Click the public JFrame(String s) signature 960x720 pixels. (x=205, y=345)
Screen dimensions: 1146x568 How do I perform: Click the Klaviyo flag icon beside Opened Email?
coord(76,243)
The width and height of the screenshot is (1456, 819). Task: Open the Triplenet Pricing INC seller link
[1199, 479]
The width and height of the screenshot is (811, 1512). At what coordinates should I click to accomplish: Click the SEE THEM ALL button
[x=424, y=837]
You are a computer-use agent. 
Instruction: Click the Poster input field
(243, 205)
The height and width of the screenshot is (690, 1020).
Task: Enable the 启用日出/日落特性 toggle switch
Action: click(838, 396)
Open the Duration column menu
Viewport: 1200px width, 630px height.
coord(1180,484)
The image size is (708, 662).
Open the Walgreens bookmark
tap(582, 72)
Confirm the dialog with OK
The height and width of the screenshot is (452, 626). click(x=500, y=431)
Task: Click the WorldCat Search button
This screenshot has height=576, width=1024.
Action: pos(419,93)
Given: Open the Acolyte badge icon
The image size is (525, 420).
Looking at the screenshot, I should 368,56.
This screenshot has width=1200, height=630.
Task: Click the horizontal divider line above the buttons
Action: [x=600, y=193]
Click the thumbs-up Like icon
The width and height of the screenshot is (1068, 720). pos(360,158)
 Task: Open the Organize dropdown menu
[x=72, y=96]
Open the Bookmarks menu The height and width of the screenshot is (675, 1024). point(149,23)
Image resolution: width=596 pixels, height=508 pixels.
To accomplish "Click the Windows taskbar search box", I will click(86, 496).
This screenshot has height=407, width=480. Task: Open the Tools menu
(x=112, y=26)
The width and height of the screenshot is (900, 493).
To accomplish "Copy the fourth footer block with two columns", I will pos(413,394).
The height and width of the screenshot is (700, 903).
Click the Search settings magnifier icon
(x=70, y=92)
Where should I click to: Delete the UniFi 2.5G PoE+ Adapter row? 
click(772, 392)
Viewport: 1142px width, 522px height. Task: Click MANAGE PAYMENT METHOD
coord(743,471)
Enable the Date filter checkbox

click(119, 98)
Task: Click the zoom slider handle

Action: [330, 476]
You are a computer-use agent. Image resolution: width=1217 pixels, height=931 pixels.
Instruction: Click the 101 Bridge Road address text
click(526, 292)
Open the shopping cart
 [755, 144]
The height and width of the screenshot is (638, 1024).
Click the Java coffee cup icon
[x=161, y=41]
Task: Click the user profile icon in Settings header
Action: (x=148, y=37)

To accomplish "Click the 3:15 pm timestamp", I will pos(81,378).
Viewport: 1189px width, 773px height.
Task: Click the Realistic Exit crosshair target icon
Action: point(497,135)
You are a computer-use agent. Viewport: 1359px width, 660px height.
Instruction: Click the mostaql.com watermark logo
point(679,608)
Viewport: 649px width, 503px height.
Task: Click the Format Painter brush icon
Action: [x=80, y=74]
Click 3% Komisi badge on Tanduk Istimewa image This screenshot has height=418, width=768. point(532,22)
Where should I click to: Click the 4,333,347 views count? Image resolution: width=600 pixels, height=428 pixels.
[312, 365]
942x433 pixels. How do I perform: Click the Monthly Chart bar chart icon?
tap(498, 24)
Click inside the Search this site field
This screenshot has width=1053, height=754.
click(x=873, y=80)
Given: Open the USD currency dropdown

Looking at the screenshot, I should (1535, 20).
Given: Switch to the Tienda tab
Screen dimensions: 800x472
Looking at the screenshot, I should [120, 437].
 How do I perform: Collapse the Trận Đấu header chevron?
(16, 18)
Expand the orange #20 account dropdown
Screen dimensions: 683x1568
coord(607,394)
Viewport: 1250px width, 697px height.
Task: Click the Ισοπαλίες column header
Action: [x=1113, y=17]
###
# [Task brief]
When you answer, repeat each entry exactly as it appears above.

# [Solution to this exercise]
Click the public JFrame(String s) signature 960x720 pixels. (x=205, y=345)
Screen dimensions: 1146x568 How do I perform: Click the Klaviyo flag icon beside Opened Email?
coord(76,243)
The width and height of the screenshot is (1456, 819). Task: Open the Triplenet Pricing INC seller link
[1199, 479]
The width and height of the screenshot is (811, 1512). At what coordinates should I click to accomplish: Click the SEE THEM ALL button
[x=424, y=837]
You are a computer-use agent. 
Instruction: Click the Poster input field
(243, 205)
The height and width of the screenshot is (690, 1020).
Task: Enable the 启用日出/日落特性 toggle switch
Action: click(838, 396)
Open the Duration column menu
Viewport: 1200px width, 630px height.
coord(1180,484)
The image size is (708, 662).
Open the Walgreens bookmark
tap(582, 72)
Confirm the dialog with OK
The height and width of the screenshot is (452, 626). click(x=500, y=431)
Task: Click the WorldCat Search button
This screenshot has height=576, width=1024.
Action: pos(419,93)
Given: Open the Acolyte badge icon
The image size is (525, 420).
Looking at the screenshot, I should 368,56.
This screenshot has width=1200, height=630.
Task: Click the horizontal divider line above the buttons
Action: [x=600, y=193]
Click the thumbs-up Like icon
The width and height of the screenshot is (1068, 720). pos(360,158)
 Task: Open the Organize dropdown menu
[x=72, y=96]
Open the Bookmarks menu The height and width of the screenshot is (675, 1024). point(149,23)
Image resolution: width=596 pixels, height=508 pixels.
To accomplish "Click the Windows taskbar search box", I will click(86, 496).
This screenshot has height=407, width=480. Task: Open the Tools menu
(x=112, y=26)
The width and height of the screenshot is (900, 493).
To accomplish "Copy the fourth footer block with two columns", I will pos(413,394).
The height and width of the screenshot is (700, 903).
Click the Search settings magnifier icon
(x=70, y=92)
Where should I click to: Delete the UniFi 2.5G PoE+ Adapter row? 
click(772, 392)
Viewport: 1142px width, 522px height. Task: Click MANAGE PAYMENT METHOD
coord(743,471)
Enable the Date filter checkbox

click(119, 98)
Task: Click the zoom slider handle

Action: [330, 476]
You are a computer-use agent. Image resolution: width=1217 pixels, height=931 pixels.
Instruction: Click the 101 Bridge Road address text
click(526, 292)
Open the shopping cart
 [755, 144]
The height and width of the screenshot is (638, 1024).
Click the Java coffee cup icon
[x=161, y=41]
Task: Click the user profile icon in Settings header
Action: (x=148, y=37)

To accomplish "Click the 3:15 pm timestamp", I will pos(81,378).
Viewport: 1189px width, 773px height.
Task: Click the Realistic Exit crosshair target icon
Action: point(497,135)
You are a computer-use agent. Viewport: 1359px width, 660px height.
Instruction: Click the mostaql.com watermark logo
point(679,608)
Viewport: 649px width, 503px height.
Task: Click the Format Painter brush icon
Action: [x=80, y=74]
Click 3% Komisi badge on Tanduk Istimewa image This screenshot has height=418, width=768. point(532,22)
Where should I click to: Click the 4,333,347 views count? Image resolution: width=600 pixels, height=428 pixels.
[312, 365]
942x433 pixels. How do I perform: Click the Monthly Chart bar chart icon?
tap(498, 24)
Click inside the Search this site field
This screenshot has width=1053, height=754.
click(x=873, y=80)
Given: Open the USD currency dropdown

Looking at the screenshot, I should (1535, 20).
Given: Switch to the Tienda tab
Screen dimensions: 800x472
Looking at the screenshot, I should [120, 437].
 How do I perform: Collapse the Trận Đấu header chevron?
(16, 18)
Expand the orange #20 account dropdown
Screen dimensions: 683x1568
coord(607,394)
Viewport: 1250px width, 697px height.
Task: Click the Ισοπαλίες column header
Action: [x=1113, y=17]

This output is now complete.